- _WORK ITEM_
Every line of the data below should be retyped exactly.

═══ DATASET

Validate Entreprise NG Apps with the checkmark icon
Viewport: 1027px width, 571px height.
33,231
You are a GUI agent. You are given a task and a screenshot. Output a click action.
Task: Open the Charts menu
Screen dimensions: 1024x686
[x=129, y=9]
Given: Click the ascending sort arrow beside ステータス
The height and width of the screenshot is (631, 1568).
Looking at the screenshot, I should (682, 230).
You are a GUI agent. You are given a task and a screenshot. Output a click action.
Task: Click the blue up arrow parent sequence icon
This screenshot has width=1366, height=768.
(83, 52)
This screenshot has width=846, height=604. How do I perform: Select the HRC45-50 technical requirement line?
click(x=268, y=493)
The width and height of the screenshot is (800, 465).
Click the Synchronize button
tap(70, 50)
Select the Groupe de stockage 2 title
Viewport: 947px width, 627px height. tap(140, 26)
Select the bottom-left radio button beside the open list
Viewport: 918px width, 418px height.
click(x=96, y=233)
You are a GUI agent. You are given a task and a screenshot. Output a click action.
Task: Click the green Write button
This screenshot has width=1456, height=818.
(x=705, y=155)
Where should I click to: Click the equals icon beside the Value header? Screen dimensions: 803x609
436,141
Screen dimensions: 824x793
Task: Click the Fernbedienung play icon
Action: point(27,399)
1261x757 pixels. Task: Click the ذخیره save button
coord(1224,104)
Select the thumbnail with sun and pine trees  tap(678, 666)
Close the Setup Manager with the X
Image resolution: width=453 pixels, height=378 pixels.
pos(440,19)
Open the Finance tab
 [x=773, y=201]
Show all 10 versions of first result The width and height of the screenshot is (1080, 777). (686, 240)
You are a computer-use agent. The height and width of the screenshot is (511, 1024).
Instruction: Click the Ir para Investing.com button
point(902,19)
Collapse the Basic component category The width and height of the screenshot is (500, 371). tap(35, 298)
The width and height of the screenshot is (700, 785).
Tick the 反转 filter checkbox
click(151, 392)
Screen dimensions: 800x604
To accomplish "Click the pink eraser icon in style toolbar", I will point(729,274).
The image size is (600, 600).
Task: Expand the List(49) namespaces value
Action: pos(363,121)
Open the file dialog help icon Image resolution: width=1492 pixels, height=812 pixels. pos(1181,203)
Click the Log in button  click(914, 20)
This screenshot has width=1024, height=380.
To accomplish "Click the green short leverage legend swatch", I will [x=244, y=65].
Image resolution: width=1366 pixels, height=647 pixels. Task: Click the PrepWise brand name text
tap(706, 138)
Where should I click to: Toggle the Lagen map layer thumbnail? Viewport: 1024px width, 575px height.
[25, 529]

══════

- _RESULT BELOW_
Validate Entreprise NG Apps with the checkmark icon
Viewport: 1027px width, 571px height.
33,231
You are a GUI agent. You are given a task and a screenshot. Output a click action.
Task: Open the Charts menu
Screen dimensions: 1024x686
[x=129, y=9]
Given: Click the ascending sort arrow beside ステータス
The height and width of the screenshot is (631, 1568).
Looking at the screenshot, I should (682, 230).
You are a GUI agent. You are given a task and a screenshot. Output a click action.
Task: Click the blue up arrow parent sequence icon
This screenshot has width=1366, height=768.
(83, 52)
This screenshot has width=846, height=604. How do I perform: Select the HRC45-50 technical requirement line?
click(x=268, y=493)
The width and height of the screenshot is (800, 465).
Click the Synchronize button
tap(70, 50)
Select the Groupe de stockage 2 title
Viewport: 947px width, 627px height. tap(140, 26)
Select the bottom-left radio button beside the open list
Viewport: 918px width, 418px height.
click(x=96, y=233)
You are a GUI agent. You are given a task and a screenshot. Output a click action.
Task: Click the green Write button
This screenshot has width=1456, height=818.
(x=705, y=155)
Where should I click to: Click the equals icon beside the Value header? Screen dimensions: 803x609
436,141
Screen dimensions: 824x793
Task: Click the Fernbedienung play icon
Action: point(27,399)
1261x757 pixels. Task: Click the ذخیره save button
coord(1224,104)
Select the thumbnail with sun and pine trees  tap(678, 666)
Close the Setup Manager with the X
Image resolution: width=453 pixels, height=378 pixels.
pos(440,19)
Open the Finance tab
 [x=773, y=201]
Show all 10 versions of first result The width and height of the screenshot is (1080, 777). (686, 240)
You are a computer-use agent. The height and width of the screenshot is (511, 1024).
Instruction: Click the Ir para Investing.com button
point(902,19)
Collapse the Basic component category The width and height of the screenshot is (500, 371). tap(35, 298)
The width and height of the screenshot is (700, 785).
Tick the 反转 filter checkbox
click(151, 392)
Screen dimensions: 800x604
To accomplish "Click the pink eraser icon in style toolbar", I will point(729,274).
The image size is (600, 600).
Task: Expand the List(49) namespaces value
Action: pos(363,121)
Open the file dialog help icon Image resolution: width=1492 pixels, height=812 pixels. pos(1181,203)
Click the Log in button  click(914, 20)
This screenshot has width=1024, height=380.
To accomplish "Click the green short leverage legend swatch", I will [x=244, y=65].
Image resolution: width=1366 pixels, height=647 pixels. Task: Click the PrepWise brand name text
tap(706, 138)
Where should I click to: Toggle the Lagen map layer thumbnail? Viewport: 1024px width, 575px height.
[25, 529]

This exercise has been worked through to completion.